- [What the task asks]:
Exactly as written, print out each entry in the data, with no pictures.
________
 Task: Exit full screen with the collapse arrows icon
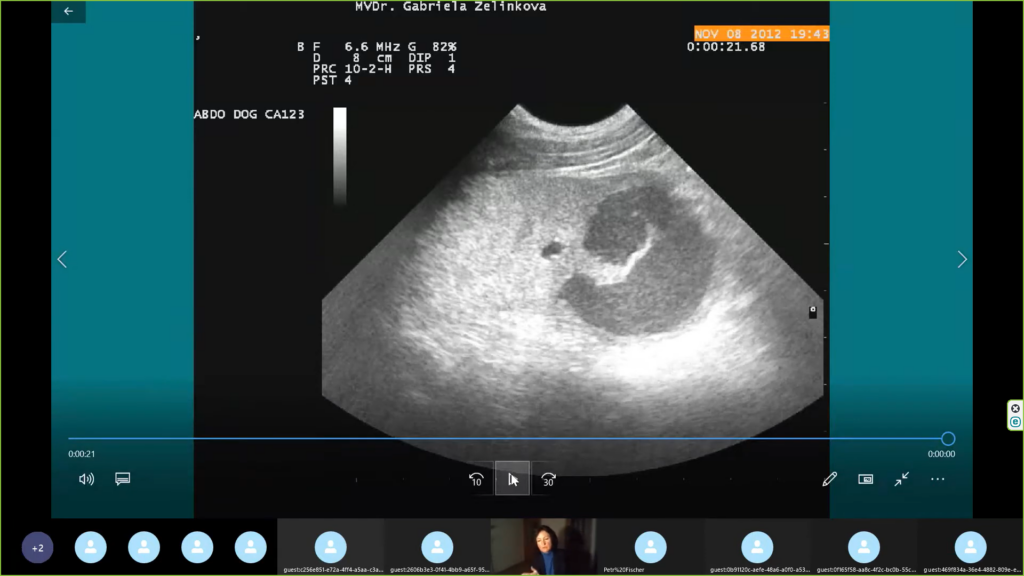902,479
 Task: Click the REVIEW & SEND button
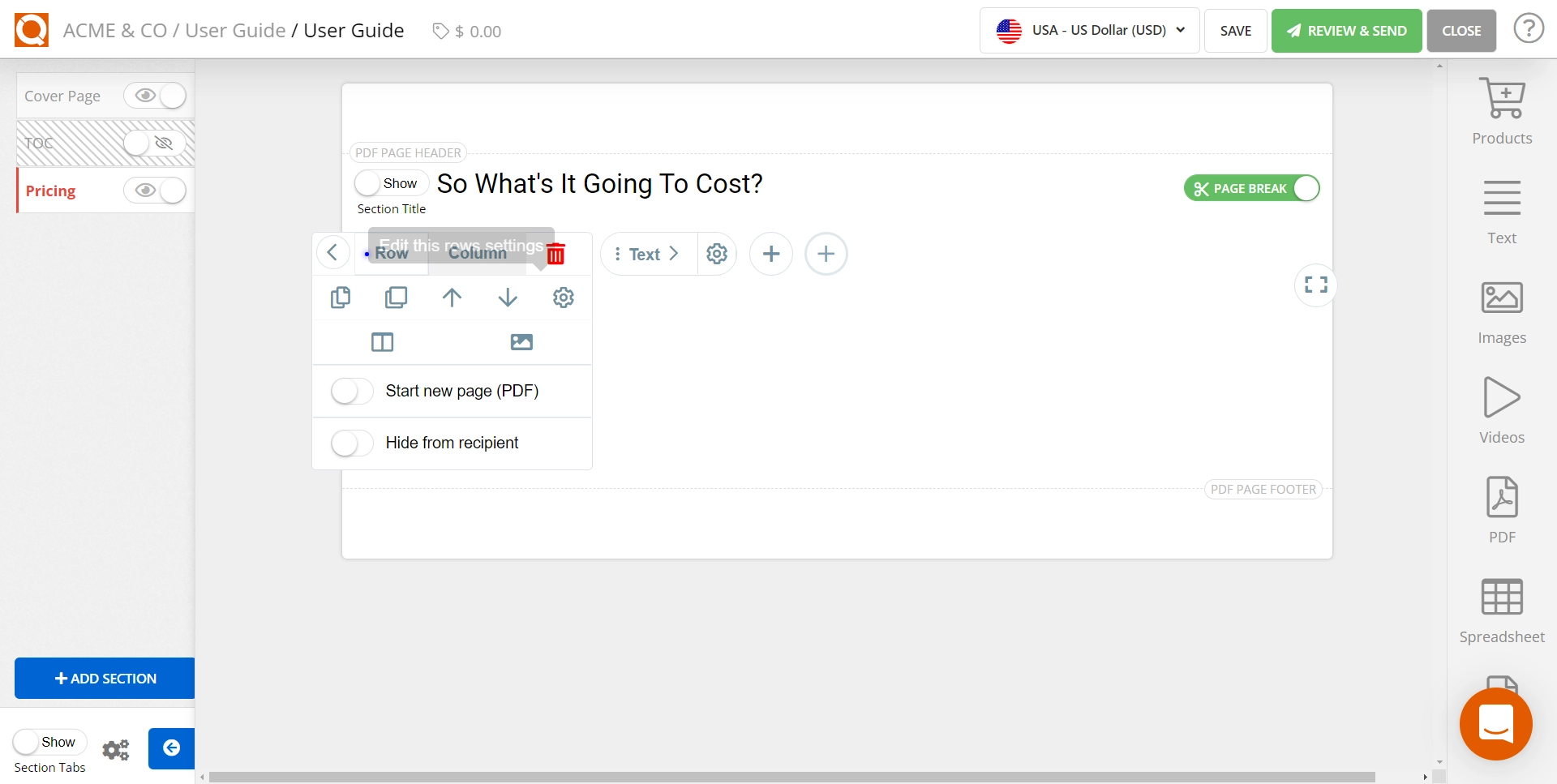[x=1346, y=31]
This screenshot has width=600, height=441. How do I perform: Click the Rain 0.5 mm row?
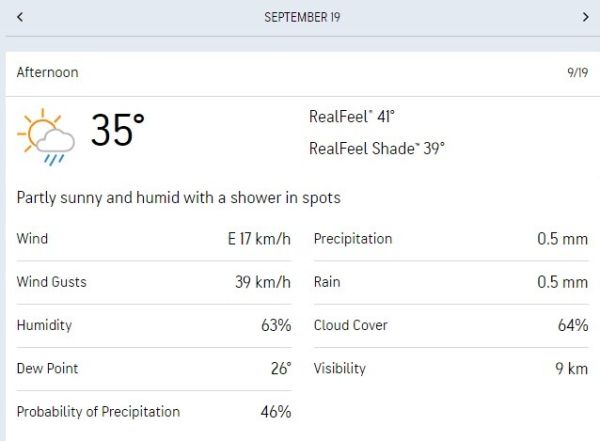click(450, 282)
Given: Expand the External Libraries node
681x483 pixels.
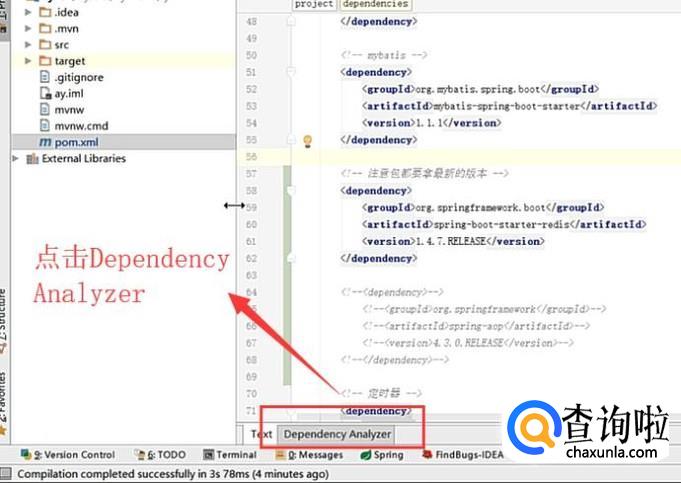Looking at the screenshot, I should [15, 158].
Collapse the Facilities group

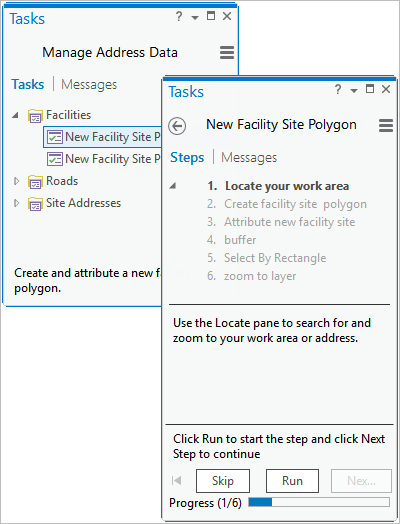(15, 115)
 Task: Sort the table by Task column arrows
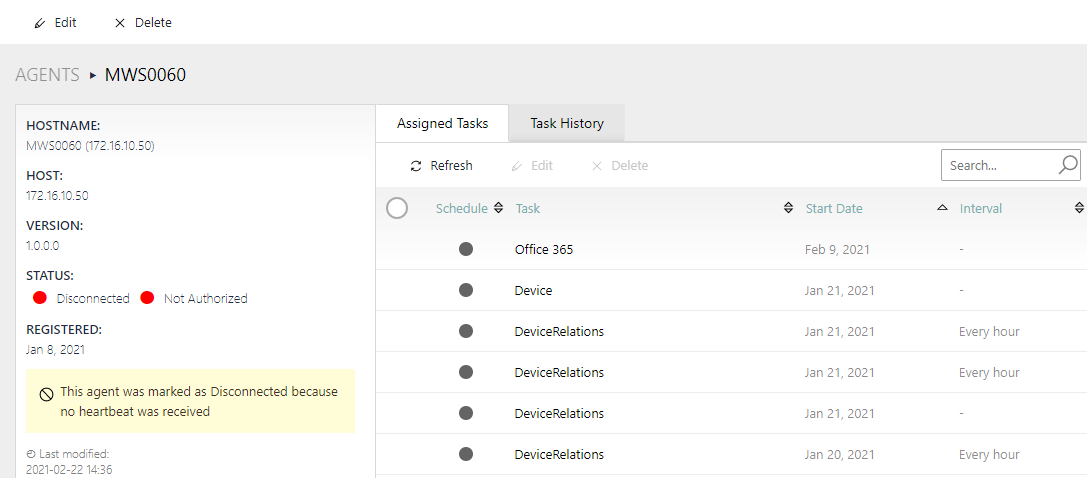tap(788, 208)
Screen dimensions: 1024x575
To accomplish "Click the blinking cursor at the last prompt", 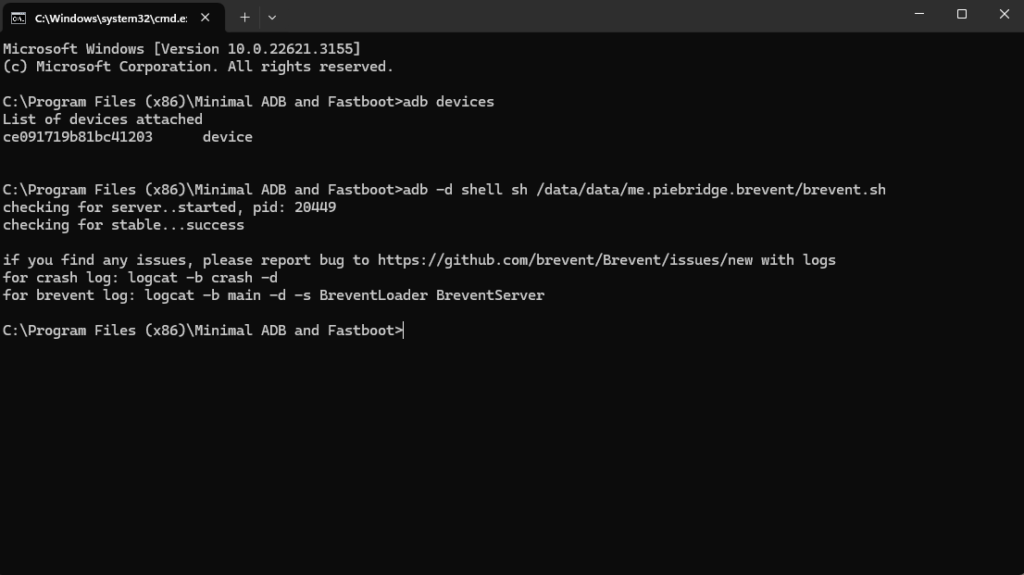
________
- [Exercise solution]:
 Task: Exit full screen with the collapse arrows icon
902,479
 Task: Click the REVIEW & SEND button
[x=1346, y=31]
This screenshot has width=600, height=441. How do I perform: Click the Rain 0.5 mm row?
click(450, 282)
Given: Expand the External Libraries node
681x483 pixels.
Looking at the screenshot, I should [15, 158].
Collapse the Facilities group

(15, 115)
 Task: Sort the table by Task column arrows
tap(788, 208)
Screen dimensions: 1024x575
To accomplish "Click the blinking cursor at the last prompt", 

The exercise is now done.